The word “Kaiser” is the German word for “Emperor”, which seems fitting when discussing a wrongful death case from 1950 that occurred in Kings County, New York, Matter of Kaiser. The holding in Kaiser often rules the day when discussing how to distribute wrongful death settlement proceeds amongst a widow/widower and the minor children of a decedent. The Kaiser decision sets forth a mathematical formula to address this very difficult issue, the result of which can often appear unjust to a neutral observer.
New York courts consider the spouse’s and the minor children’s respective dependencies on the decedent as well as the ages of the surviving family members and the respective number of years the spouse and each child could reasonably expect financial support from the decedent. Let’s put some real numbers to this calculation by assuming that a husband/father was 27 years of age at the time of his untimely death leaving behind a wife (age 25) and two children (ages 7 and 1). According to Kaiser, it is assumed that the decedent’s wife could reasonably anticipate relying financially upon her husband for the remainder of his life (by applicable life-expectancy tables, it is assumed that this period of time would be an additional 48 years); however, with regard to the minor children, the Kaiser decision sets an initial limit on each child’s reasonable anticipation of financial dependence until each child turns 21 years of age. The initial Kaiser calculation looks like this:
Now that the percentages of recovery for each family member are established using the Kaiser formula, assume that the wrongful death proceeds (after legal fees and costs are paid) amount to $425,000. The decedent’s wife shall receive $248,625 of the settlement proceeds; Child No. 1 (the 7-year old) shall receive $72,675 of the settlement proceeds; and Child No. 2 (the 1-year old) shall receive $103,700 of the settlement proceeds. Here, we have two young children (both of whom lost their father and the parental guidance and care he would have provided for the rest of their lives), and the Kaiser formula provides that the younger child shall receive approximately $30,000 more than the older child. In most cases, this Kaiser calculation would rule the day and become the final settlement calculations approved by the Surrogate’s Court determining this wrongful death proceeds allocation issue.

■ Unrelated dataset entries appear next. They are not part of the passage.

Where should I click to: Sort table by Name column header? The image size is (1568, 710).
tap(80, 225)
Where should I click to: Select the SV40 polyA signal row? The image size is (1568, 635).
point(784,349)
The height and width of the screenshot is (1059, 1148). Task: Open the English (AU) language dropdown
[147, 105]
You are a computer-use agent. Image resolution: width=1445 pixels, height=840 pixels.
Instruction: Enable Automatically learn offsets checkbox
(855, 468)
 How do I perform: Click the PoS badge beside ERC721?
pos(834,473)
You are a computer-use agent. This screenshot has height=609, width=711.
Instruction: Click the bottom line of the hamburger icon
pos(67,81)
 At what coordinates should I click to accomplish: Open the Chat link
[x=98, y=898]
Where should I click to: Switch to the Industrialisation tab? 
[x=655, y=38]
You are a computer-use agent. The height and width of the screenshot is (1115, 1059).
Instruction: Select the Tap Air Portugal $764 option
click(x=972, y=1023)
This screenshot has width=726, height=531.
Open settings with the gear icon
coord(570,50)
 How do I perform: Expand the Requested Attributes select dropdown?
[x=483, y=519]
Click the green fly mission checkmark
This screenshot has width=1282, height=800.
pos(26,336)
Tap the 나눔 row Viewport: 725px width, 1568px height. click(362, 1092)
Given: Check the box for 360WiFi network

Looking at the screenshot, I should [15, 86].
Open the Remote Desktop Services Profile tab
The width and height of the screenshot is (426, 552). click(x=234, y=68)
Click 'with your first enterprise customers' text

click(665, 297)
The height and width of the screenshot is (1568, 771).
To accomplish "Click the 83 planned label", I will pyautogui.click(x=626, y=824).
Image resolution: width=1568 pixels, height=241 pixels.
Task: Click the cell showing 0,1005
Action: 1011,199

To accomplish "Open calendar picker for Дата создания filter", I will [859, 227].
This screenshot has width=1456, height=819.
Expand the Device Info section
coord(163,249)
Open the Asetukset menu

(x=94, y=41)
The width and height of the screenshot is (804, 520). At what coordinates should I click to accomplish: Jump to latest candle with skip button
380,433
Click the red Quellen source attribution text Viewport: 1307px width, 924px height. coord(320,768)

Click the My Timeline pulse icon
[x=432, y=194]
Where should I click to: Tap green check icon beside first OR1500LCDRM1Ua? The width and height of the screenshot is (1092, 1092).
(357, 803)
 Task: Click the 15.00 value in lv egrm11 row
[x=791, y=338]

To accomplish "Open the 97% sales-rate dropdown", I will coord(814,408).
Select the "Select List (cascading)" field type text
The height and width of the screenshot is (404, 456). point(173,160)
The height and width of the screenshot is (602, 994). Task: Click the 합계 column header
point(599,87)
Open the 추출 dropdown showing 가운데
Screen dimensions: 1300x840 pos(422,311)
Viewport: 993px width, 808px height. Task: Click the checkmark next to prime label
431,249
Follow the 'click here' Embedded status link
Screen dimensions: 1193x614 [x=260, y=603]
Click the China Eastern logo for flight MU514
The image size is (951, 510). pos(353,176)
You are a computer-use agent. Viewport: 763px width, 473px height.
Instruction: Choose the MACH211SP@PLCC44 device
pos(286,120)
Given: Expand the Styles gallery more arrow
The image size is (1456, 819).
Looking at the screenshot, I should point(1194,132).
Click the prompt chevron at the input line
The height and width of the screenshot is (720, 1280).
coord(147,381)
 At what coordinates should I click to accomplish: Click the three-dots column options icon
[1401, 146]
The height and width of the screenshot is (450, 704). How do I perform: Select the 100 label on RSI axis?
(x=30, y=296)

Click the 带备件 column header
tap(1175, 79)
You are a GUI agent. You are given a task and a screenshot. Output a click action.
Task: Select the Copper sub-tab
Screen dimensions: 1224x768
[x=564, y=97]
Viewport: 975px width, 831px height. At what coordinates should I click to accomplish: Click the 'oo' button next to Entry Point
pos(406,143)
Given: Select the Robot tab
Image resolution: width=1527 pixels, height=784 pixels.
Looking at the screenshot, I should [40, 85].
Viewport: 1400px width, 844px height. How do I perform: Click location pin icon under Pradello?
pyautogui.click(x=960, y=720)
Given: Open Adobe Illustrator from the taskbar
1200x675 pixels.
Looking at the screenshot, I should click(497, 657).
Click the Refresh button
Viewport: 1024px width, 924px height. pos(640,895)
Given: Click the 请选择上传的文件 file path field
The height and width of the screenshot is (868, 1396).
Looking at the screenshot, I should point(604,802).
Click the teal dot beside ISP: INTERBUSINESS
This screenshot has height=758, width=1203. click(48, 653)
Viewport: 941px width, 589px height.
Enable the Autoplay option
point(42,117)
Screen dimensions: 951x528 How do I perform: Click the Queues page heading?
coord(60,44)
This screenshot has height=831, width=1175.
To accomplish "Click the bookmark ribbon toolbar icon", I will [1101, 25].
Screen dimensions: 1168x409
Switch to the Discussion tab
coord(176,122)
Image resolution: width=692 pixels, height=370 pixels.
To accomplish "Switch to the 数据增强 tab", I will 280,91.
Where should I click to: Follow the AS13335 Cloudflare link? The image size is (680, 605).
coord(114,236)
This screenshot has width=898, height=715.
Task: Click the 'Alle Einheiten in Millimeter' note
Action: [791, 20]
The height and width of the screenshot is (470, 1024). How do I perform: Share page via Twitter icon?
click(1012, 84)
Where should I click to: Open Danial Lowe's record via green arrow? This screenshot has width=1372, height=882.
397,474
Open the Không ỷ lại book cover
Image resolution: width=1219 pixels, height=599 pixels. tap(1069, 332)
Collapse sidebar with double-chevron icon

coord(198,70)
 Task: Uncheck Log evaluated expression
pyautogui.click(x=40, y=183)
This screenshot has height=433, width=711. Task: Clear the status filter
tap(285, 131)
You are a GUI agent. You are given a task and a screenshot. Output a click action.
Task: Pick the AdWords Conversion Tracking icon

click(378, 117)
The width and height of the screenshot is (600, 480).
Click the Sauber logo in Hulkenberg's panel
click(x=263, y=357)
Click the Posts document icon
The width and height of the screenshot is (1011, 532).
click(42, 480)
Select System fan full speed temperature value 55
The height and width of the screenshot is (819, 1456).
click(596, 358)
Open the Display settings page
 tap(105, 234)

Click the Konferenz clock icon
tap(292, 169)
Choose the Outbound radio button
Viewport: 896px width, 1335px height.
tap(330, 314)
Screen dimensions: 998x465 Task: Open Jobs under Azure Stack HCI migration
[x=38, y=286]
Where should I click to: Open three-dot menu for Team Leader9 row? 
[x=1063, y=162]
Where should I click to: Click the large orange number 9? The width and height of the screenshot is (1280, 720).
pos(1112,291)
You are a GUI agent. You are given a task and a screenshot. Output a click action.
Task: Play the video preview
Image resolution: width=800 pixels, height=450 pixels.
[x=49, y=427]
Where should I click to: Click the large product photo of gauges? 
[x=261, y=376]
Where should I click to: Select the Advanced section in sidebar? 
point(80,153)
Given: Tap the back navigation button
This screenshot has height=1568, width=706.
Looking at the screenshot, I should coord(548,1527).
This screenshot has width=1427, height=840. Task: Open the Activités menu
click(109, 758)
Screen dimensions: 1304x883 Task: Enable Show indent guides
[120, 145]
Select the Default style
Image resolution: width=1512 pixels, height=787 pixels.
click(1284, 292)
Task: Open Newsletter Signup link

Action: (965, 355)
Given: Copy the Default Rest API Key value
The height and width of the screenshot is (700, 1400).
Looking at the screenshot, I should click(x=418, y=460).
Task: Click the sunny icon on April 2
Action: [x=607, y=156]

Many people interpret this outcome as “unfair” to the 7-year old child since this child lost just as much of the father as the 1-year old child did (and it is often assumed that the surviving spouse of the decedent/mother of the two young children will use her portion of the settlement proceeds to take care of the children). As a result, many people believe that the children in this scenario should receive an equal amount from the settlement proceeds. With these thoughts in mind, why does the 1-year old get so much more of the settlement than the older sibling? The wrongful death statute and the Kaiser decision view this scenario differently because the claim for wrongful death is largely an attempt to allow the surviving family members to recoup their respective financial loss due to the untimely death. Thus, the 7-year old child who could only reasonably anticipate depending financially on the decedent father for another 14 years certainly should receive much less than his or her 1-year old sibling who could have reasonably anticipated depending financially on the father for another 20 years. Notably, some cases do merit and allow for the variation from the Kaiser formula (for example, where it can be demonstrated that one or more of the children suffer from an illness or injury that would have made them more dependent on the parent for a period of time past their 21st birthday).
In the unfortunate event that a family is dealing with the tragic and untimely death of a family member due to the negligent actions or omissions of another individual, that family should retain a lawyer that understands the “Emperor” that dictates the outcome of wrongful death cases, Matter of Kaiser.